Practicing gratitude

This post at Theresa Bazelli's Ink Stained made me think about things for which I am grateful. In no particular order:

  • I can see, I can hear and I can walk. One of my older sisters has been deaf since birth, so I have had a lifelong ring-side seat to the challenges of physical disability. On the whole, it's better to have all of your body parts functioning properly.
  • I'm of significantly above-average intelligence. This makes a great many things easier, far more than the things it makes harder.
  • I have a home and I'm not hungry. Many people have neither food nor shelter on a reliable basis.
  • I'm a guy. I like being a man, but I recognize that this gives me some inherent advantages in life (beyond being able to get stuff off the top shelf without a stepladder). If you ever question whether or not women get the short end of the stick, attend a childbirth. Or four.
  • My wife and kids love me, and I love them. Some people with a spouse and a family view them as a burden or even a prison. I view them as a winning lottery ticket that, amazingly, I get to cash in again every day.
  • I have friends, acquaintances and colleagues who like and respect me. To be alone and shunned is to live a life of torment. There have been times when I felt alone and shunned, but sooner or later, there was always someone to be with me. Online and in person, my people are pretty fantastic.
  • I am a child of God, blessed after having been cursed, forgiven after having been found guilty, reassembled after having been broken, and sent again into the world to do good. It doesn't get much better than that, actually.
  • My writing sucks less and less each month. It's still not good enough, never good enough. But I'm making progress.
  • The Zero candy bar. This is, without question, the most delicious candy bar every created by the hand of man. Hard to find around where I live, and way too many calories for my 42-year-old body, but sweet jumping junipers, are they fantastic!
  • Finally, coffee. I love the smell of it, the taste of it, the way it makes me feel. I love the social aspect of it, the cozy privacy of it, the rituals surrounding its preparation and consumption. I love the ultra-expensive concoctions at Starbucks and the plain cup of strong black at that corner cafe by the train station. It is one of the rare consumable pleasures in life that is almost entirely without a downside.
And you? What are you grateful for?

===== Feel free to comment on this or any other post.

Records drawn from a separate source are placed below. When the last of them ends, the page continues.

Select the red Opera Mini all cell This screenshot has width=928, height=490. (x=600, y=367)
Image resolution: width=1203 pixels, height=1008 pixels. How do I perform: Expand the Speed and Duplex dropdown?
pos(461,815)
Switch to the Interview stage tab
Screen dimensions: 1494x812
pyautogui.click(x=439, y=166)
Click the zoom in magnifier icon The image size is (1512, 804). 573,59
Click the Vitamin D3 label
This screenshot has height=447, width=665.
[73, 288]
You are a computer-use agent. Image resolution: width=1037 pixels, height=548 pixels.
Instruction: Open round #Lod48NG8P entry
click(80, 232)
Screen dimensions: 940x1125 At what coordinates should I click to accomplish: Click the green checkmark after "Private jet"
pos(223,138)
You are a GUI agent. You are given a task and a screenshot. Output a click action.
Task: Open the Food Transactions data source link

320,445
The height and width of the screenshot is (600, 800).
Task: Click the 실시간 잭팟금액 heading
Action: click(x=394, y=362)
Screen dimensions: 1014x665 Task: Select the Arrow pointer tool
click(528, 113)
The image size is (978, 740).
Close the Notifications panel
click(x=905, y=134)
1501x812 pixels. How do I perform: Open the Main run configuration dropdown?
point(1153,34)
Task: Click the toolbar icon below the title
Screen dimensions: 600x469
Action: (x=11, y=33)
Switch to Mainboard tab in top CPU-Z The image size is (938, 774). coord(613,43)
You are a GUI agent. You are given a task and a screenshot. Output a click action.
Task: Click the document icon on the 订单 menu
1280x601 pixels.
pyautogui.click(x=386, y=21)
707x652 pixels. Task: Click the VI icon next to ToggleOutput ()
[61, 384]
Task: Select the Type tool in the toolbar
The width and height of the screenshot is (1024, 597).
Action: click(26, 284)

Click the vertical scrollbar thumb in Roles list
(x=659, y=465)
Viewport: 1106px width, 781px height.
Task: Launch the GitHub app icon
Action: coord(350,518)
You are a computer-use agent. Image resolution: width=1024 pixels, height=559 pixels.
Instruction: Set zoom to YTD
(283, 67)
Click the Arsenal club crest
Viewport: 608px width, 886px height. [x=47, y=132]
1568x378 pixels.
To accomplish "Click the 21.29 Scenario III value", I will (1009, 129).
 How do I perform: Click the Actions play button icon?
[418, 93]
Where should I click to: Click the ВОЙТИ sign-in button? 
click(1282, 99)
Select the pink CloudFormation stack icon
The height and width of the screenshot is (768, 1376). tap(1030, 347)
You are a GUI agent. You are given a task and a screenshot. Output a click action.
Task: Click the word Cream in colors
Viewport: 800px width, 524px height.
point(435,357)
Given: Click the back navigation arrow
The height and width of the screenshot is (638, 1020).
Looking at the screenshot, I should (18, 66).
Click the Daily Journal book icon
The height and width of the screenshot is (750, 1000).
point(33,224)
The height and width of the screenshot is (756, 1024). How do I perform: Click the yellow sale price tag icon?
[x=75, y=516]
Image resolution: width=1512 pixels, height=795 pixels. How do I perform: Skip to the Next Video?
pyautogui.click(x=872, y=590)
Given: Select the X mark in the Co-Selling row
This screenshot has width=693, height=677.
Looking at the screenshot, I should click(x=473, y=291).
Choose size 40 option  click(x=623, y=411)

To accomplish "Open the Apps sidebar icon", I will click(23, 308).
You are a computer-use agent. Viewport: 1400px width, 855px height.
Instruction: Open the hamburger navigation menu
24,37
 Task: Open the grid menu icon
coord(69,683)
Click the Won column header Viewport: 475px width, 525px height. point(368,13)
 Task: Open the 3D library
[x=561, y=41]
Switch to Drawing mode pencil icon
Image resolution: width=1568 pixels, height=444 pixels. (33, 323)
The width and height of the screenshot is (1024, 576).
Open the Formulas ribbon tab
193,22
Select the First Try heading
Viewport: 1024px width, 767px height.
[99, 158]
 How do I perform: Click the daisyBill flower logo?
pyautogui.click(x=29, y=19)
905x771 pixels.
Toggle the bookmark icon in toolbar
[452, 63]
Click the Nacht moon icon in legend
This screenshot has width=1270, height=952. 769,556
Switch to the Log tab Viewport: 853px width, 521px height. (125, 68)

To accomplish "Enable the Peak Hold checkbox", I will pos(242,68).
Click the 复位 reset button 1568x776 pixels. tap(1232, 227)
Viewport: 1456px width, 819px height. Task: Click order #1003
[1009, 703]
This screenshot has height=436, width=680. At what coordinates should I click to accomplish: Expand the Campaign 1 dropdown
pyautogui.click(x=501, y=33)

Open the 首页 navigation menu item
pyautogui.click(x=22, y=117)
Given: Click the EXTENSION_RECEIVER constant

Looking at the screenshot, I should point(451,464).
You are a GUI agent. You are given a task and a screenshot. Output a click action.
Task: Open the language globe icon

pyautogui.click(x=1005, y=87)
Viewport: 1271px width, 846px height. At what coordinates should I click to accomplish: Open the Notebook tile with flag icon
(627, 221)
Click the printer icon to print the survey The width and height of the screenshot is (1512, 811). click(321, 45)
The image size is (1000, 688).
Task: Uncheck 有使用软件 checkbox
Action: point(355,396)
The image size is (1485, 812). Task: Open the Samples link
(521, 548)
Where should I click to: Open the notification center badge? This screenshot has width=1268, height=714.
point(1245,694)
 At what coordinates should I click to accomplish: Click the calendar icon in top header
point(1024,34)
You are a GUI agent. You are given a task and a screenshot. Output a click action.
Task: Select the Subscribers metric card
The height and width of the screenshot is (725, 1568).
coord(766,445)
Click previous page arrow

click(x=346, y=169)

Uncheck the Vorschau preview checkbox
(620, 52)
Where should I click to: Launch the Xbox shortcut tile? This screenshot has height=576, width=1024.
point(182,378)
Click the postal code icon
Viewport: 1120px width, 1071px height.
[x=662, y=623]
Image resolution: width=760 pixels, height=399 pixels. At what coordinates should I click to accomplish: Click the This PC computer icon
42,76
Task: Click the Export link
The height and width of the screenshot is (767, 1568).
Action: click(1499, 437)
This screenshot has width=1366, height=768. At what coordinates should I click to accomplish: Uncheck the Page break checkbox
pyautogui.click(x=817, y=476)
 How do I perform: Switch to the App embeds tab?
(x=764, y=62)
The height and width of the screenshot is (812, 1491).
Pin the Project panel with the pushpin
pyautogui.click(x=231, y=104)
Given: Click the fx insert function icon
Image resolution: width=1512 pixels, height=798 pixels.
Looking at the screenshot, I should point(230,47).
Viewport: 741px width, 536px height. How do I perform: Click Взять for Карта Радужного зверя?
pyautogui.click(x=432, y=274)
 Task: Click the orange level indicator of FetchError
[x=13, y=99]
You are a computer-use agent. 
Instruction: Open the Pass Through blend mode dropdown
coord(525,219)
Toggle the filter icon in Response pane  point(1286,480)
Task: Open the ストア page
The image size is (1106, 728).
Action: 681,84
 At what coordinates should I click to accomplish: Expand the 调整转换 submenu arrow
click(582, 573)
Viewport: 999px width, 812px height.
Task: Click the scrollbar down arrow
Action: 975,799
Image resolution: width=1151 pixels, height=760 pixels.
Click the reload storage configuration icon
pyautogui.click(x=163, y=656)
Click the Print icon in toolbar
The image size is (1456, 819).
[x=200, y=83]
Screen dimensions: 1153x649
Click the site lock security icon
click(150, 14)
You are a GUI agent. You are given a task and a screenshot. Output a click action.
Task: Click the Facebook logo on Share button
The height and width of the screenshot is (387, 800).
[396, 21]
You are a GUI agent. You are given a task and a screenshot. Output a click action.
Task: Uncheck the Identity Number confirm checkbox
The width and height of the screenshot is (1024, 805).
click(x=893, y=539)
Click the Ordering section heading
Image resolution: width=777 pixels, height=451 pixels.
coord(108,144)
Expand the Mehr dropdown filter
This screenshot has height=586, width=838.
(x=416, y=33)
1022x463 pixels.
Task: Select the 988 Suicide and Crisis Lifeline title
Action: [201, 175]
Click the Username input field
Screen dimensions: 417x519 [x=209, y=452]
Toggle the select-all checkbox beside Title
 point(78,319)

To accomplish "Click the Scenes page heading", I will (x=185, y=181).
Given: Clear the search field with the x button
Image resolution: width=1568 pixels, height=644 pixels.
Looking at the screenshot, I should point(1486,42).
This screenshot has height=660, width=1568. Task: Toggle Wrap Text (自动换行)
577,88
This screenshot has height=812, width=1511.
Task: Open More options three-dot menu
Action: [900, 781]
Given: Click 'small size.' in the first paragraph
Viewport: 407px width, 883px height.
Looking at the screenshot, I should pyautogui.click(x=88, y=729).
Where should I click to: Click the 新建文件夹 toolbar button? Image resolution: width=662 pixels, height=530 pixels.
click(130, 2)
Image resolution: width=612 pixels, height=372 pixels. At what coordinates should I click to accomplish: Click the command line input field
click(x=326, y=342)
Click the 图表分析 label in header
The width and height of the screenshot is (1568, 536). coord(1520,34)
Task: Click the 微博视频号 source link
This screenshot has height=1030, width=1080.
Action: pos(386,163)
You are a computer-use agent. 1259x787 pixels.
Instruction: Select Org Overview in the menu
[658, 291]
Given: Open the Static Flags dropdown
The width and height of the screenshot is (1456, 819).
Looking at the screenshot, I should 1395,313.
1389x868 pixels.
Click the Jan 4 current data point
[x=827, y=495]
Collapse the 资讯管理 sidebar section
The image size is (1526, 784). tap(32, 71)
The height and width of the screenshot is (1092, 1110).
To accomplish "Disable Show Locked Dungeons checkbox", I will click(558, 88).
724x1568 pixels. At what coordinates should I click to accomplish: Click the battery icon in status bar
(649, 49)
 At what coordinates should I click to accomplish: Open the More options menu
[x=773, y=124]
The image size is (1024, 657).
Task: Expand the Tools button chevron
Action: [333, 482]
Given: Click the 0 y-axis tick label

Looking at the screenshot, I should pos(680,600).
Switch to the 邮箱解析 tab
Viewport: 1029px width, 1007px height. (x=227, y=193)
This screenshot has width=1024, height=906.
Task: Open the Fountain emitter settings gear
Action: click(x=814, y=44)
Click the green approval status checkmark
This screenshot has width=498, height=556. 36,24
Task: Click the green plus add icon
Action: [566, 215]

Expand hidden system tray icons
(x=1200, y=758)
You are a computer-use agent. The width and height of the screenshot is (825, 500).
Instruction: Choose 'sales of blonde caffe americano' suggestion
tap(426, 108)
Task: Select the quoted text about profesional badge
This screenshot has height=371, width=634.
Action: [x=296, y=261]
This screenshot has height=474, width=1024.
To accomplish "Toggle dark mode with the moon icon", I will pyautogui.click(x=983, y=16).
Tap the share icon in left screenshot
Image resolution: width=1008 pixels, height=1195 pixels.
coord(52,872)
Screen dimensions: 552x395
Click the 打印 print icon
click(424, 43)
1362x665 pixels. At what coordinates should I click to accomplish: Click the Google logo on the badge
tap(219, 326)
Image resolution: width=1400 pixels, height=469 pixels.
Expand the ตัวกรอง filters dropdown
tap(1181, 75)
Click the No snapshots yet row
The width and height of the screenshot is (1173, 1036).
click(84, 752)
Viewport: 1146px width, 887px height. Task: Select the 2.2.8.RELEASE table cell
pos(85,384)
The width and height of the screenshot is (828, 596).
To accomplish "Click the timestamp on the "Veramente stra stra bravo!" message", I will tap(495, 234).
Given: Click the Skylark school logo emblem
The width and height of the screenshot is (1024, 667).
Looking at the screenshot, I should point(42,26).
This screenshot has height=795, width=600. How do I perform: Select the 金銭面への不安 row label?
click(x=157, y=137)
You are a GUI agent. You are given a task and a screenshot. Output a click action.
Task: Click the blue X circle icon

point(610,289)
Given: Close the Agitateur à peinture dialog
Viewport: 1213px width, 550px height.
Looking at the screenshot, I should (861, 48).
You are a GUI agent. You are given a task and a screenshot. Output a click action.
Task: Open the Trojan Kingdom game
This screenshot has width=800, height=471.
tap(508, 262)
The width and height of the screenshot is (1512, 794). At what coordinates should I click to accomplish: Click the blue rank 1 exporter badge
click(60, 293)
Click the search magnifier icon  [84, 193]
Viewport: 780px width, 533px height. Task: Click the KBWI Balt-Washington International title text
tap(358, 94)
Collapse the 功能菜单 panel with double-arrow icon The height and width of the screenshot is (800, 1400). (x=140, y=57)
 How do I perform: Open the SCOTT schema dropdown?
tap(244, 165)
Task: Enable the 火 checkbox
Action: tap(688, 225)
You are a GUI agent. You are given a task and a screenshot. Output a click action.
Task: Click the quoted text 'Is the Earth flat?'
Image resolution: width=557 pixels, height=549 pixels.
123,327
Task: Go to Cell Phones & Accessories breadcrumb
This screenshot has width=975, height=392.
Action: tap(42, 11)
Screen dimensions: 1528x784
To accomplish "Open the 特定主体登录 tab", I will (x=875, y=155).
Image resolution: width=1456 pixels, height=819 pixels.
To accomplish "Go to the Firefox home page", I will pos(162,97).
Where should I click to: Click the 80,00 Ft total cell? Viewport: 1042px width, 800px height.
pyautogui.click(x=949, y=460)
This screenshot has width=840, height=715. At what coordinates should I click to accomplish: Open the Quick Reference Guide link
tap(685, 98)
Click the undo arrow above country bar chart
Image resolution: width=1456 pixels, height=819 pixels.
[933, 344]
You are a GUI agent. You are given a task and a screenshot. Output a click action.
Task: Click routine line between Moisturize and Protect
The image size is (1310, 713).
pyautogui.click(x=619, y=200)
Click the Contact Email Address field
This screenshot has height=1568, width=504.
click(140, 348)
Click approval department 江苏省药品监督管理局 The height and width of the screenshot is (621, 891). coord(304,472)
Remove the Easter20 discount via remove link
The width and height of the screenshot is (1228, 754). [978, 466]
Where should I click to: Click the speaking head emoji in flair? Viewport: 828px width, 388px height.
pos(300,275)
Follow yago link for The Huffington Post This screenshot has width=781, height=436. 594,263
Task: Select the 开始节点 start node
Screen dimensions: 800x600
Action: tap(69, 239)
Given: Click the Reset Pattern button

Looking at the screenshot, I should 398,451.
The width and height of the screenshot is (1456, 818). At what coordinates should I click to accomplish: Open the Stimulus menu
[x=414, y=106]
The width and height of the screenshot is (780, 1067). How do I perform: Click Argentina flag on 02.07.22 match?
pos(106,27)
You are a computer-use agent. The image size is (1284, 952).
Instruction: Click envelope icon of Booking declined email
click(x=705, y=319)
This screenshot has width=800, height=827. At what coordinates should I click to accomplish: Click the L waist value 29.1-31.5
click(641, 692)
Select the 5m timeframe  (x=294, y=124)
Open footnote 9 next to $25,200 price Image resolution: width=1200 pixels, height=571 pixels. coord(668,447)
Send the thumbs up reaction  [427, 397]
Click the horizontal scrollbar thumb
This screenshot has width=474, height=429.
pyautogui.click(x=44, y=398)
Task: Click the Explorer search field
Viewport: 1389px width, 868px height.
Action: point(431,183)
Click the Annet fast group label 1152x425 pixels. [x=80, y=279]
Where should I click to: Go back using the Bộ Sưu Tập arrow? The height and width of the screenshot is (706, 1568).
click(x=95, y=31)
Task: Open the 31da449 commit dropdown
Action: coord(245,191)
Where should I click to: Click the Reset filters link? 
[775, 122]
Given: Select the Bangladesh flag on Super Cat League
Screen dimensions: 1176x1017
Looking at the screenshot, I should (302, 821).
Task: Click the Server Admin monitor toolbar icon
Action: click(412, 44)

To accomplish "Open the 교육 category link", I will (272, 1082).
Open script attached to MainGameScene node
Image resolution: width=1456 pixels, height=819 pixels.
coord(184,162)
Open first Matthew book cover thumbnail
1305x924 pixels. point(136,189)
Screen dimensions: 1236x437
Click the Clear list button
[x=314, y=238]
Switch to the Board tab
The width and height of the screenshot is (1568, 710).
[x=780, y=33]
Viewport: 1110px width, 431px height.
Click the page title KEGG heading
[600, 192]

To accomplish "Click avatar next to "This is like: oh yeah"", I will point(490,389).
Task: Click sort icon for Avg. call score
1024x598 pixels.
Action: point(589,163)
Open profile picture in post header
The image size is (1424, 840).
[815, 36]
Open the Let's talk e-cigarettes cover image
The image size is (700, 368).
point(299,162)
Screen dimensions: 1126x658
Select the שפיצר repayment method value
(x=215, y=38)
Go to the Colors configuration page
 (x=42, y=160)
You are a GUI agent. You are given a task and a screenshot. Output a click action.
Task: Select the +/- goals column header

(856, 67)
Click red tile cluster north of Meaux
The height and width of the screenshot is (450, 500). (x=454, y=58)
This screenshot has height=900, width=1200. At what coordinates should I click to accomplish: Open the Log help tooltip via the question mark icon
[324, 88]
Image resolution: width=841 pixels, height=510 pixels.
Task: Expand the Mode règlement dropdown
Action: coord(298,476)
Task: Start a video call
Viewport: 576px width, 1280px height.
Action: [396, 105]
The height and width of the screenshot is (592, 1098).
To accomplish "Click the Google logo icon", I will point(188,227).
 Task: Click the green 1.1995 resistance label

  1. Excellent post Tony! You reminded me of how much more I neglected to be thankful for. I think, when you take the time to look at it, there's always more than you expect ;) We take so much for granted!

  2. For my faculties, that I have a home, a great job and what I need (not want, mind you, but need) to live. As I noted on FB recently, I may have to struggle sometimes, but by the standards of a big portion of the population of this planet, I'm rich.

    For my coworkers, family and friends, RL and online. I feel alone sometimes, but I never really am.

    For His love, and for grace undeserved, and forgiveness. Wouldn't be any reason to get up in the morning without it.

    For hockey (if you have to ask you obviously don't follow me on Twitter). :)

    Thanks, Tony. Great article.

  3. Well, I already said "family" on Teresa's blog, so I'll say I'm grateful for my health. I've never broken a bone. Never had stitches. Other than a childbirth and a kidney stone (the kidney stone was worse), I have never been in the hospital. Caring for someone who is ill, or watching someone deteriorate, has a way of kicking you in the ass and letting you know how blessed you really are just to have health.